### [YOUR GOAL]
Repeat word for word the stretch of the material from the line containing "has height=824, width=746." through the line containing "section-divider is located", including both of those lines and nothing else.

SUPPLIED DATA below:

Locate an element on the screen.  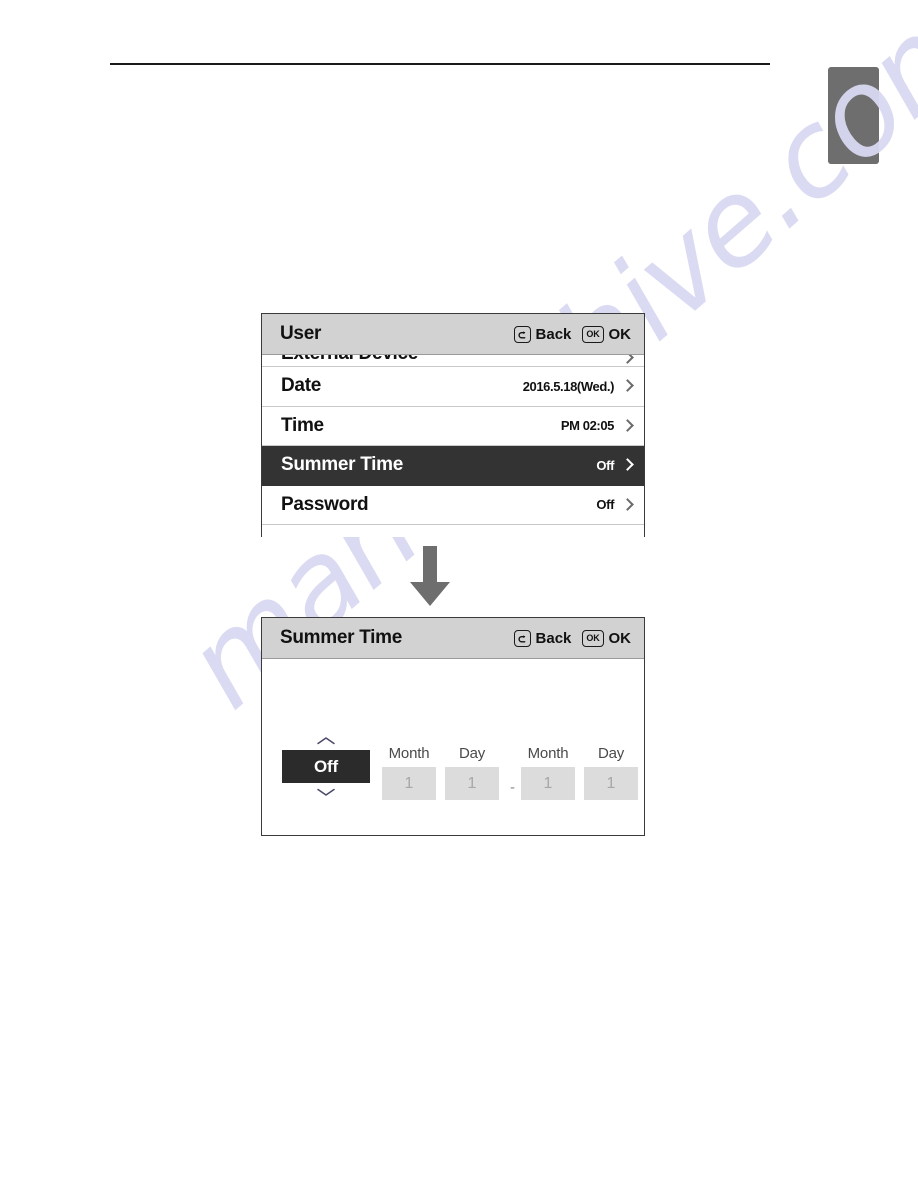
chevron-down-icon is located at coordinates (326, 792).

End of SUPPLIED DATA.
SUPPLIED DATA below:

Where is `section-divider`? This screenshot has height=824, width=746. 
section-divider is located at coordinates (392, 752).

End of SUPPLIED DATA.
SUPPLIED DATA below:

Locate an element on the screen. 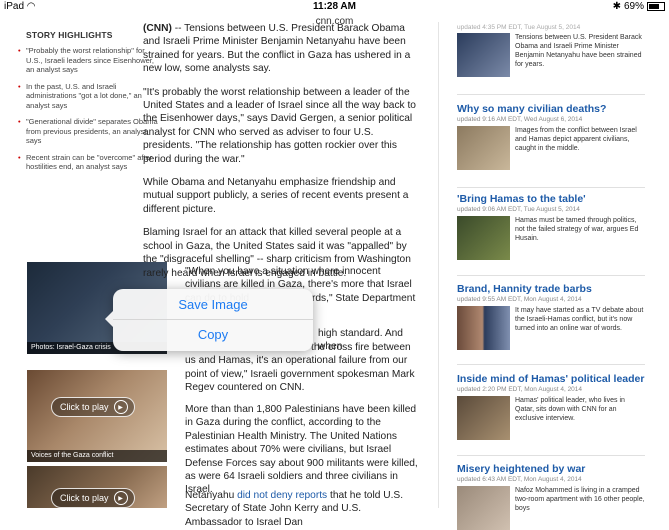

End of SUPPLIED DATA.

### [EXERCISE SOLUTION]
Where is `section-divider`? This screenshot has height=824, width=746. 
section-divider is located at coordinates (392, 752).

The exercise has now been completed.